Strano, in questa città tutti si piccano di essere esperti di storie locali. Di aver letto tutto. Tutto? C'era una volta il caro e dotto Michele Benedetti, veramente esperto di storia patria! Ma era unico. Mi spiace per gli altri.

L'amministrazione cittadina passata aveva comunque posto il problema e avanzato la proposta. L'attuale che fa? E' così avulsa dalla cultura, così dimentica delle tradizioni patrie? Non sa che la grandezza di un luogo sta nei padri che l'hanno resa grande?

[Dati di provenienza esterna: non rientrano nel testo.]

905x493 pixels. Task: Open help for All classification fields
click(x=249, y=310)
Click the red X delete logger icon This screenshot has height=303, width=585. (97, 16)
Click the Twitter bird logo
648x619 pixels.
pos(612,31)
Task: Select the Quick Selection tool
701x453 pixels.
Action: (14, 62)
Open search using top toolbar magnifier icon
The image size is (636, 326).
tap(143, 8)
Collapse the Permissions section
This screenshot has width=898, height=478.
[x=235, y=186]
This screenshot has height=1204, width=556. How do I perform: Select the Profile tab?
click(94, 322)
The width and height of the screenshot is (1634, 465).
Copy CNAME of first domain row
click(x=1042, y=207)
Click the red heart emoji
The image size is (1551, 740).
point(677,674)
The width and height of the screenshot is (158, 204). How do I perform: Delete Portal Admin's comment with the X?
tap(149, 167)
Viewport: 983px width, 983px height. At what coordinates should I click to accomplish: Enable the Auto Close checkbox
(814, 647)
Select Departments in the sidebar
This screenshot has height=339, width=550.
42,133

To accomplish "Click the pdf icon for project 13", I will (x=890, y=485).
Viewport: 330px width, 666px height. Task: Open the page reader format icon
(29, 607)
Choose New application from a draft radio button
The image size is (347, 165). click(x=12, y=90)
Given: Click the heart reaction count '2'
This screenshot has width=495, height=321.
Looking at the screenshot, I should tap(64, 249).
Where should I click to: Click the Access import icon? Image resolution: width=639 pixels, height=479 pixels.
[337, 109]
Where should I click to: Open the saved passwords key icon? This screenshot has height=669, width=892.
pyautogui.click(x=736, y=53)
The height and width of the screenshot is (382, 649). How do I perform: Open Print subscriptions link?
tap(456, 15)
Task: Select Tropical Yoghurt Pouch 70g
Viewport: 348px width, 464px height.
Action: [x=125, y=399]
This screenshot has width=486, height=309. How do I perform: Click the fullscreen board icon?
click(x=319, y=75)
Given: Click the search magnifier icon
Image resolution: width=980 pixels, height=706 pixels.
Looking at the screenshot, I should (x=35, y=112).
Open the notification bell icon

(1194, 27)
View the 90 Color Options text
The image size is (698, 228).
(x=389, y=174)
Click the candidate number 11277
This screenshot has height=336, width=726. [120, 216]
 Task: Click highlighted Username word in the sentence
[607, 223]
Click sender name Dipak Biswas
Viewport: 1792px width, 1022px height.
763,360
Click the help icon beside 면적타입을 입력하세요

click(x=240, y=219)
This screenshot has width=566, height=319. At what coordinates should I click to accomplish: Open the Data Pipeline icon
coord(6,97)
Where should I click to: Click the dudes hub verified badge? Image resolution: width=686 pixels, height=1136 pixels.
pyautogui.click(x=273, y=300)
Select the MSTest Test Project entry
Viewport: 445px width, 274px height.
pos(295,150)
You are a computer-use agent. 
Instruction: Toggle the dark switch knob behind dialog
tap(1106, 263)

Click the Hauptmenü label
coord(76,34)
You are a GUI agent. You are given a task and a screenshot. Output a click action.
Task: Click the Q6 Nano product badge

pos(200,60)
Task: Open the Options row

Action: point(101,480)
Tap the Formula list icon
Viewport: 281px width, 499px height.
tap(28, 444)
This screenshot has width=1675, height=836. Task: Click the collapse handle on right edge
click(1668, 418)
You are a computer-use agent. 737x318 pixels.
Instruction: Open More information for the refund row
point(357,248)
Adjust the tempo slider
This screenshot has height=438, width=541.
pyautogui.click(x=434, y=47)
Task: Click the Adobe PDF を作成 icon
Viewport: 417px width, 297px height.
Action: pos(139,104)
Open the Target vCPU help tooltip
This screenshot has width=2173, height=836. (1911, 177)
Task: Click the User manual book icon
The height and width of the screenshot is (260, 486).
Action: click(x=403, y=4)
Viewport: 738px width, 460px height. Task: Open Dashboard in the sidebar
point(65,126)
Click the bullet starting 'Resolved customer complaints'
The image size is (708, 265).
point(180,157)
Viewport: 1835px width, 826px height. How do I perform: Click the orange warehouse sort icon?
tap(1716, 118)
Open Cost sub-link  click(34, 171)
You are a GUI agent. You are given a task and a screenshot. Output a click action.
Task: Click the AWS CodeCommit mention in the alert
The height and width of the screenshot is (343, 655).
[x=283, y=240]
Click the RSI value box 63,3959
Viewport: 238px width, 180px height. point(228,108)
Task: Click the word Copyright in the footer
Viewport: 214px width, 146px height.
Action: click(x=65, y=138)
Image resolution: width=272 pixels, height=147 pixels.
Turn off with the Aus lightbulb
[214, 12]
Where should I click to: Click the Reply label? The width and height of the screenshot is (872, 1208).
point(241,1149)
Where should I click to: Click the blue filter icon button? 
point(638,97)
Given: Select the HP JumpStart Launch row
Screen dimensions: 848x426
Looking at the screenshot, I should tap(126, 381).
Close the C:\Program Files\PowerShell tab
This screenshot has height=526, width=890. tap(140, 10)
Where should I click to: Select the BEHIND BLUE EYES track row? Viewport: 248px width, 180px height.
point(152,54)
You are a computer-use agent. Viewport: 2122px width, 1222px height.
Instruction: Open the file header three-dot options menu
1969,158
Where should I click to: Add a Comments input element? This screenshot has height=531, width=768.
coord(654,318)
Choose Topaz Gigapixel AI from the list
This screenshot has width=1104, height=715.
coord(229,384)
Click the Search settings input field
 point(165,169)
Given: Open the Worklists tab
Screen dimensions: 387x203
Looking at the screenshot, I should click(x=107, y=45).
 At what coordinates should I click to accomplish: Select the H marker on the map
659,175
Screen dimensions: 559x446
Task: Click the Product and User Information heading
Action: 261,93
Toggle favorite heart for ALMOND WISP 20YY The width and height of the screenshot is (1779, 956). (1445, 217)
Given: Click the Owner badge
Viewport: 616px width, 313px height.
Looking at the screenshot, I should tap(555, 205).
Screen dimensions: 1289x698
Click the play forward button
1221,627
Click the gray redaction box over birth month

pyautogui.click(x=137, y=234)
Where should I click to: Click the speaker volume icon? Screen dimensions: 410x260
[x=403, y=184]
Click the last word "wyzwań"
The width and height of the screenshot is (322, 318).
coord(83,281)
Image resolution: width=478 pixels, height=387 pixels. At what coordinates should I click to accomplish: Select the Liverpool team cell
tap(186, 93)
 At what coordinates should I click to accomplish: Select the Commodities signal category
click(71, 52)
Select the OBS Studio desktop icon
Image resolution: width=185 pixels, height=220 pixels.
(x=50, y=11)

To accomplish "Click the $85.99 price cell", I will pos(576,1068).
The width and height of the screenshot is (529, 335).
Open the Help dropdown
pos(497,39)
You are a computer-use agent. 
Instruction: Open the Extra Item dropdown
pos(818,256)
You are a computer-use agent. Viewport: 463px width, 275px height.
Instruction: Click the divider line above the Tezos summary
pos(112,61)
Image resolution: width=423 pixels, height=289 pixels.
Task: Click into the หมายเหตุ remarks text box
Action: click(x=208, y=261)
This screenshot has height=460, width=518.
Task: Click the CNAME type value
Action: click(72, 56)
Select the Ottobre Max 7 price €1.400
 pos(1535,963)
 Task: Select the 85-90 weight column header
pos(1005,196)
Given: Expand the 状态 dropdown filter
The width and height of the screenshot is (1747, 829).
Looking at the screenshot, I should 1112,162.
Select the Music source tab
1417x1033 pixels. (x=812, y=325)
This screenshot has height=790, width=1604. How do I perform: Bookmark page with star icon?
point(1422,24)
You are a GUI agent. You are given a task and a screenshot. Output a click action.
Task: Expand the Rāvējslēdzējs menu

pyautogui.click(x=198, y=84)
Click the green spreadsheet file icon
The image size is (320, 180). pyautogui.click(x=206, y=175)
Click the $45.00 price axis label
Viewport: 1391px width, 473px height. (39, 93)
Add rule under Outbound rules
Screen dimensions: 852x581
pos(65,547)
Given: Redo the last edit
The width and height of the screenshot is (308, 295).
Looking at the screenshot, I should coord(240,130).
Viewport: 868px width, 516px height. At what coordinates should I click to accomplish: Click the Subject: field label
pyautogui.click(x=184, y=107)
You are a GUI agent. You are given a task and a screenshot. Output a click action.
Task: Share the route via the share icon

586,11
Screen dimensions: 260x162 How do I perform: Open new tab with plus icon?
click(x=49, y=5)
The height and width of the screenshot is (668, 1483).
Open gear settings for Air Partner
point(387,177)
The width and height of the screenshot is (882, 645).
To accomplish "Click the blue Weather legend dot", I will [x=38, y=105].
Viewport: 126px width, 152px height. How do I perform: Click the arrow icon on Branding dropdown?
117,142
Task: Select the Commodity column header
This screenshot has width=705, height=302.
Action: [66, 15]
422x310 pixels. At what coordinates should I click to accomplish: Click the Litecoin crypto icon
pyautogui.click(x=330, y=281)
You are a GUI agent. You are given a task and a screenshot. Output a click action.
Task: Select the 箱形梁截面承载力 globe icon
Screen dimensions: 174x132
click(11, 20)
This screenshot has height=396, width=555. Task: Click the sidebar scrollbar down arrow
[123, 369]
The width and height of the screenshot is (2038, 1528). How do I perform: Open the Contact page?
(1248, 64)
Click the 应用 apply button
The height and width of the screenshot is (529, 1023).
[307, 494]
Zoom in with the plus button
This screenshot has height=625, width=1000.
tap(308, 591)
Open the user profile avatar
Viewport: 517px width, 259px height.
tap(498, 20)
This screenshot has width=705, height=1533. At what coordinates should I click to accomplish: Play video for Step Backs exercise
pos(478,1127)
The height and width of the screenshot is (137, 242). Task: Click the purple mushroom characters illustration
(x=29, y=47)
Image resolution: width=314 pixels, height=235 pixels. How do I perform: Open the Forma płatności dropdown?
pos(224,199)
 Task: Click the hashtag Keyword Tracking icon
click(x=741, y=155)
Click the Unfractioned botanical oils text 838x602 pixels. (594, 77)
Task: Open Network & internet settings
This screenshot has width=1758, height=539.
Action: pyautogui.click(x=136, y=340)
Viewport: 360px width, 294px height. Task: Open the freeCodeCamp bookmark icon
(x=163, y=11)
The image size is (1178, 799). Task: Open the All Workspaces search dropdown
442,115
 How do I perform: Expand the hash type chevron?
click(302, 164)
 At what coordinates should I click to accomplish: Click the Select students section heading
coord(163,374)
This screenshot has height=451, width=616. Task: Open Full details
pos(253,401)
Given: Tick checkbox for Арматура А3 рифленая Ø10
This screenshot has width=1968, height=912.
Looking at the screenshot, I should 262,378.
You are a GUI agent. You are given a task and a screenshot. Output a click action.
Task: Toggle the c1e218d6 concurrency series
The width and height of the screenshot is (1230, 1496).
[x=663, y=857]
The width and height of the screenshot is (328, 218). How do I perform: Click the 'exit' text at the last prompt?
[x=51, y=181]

"A egregie cose il forte animo accendono, l'urne dei forti, o Pindemonte..." recitava il Foscolo. Dimenticare chi ha dato lustro alla città non "è solo ingeneroso, è gretto e miope. La penalizza di ricchezze che altri, in altri luoghi, valorizzano. Ci si presenta più poveri sulla scena della cultura nazionale. Concludo: mentre altri medici vastesi, altrettanto validi, si godono ricchezza e onori fuori Vasto, il che è giustissimo, per carità, il Marchesani a 39 anni, all'apice del successo professionale, chiude l'affollata e stimata Università di medicina da lui stesso fondata nell'allora Capitale Napoli, si dimette dal ruolo di primario o consulente presso vari Ospedali napoletani, si allontana dai circoli storici e archeologici di cui è socio, attraverso i quali respira il clima dell'evoluzione scientifica e culturale, lascia quel mondo prestigioso di cui è parte e ritorna nel 1841 a Vasto per mettere la sua esperienza al servizio della città natale della quale, tra il 1837 e il 1840, ha scritto la storia.

Dal 1838 si attiva per creare un Ospedale, il primo, vero, in Vasto. Lotta duramente e ci riesce nel 1844. Diviene direttore, economo, raggruppa intorno a sé i medici migliori, incomincia con due stanze di degenza, crea ampliamenti, innovazioni in tutti i settori, si adegua alle nuove terapie, è un medico illuminato.

Ci spende oltre 30 anni di vita, fino alla morte. Vogliamo dimenticare tutto questo?

Quanti dei nostri nonni e bisnonni sono vivi grazie a quest'uomo? E, se non ci fossero loro, ci saremmo noi, oggi?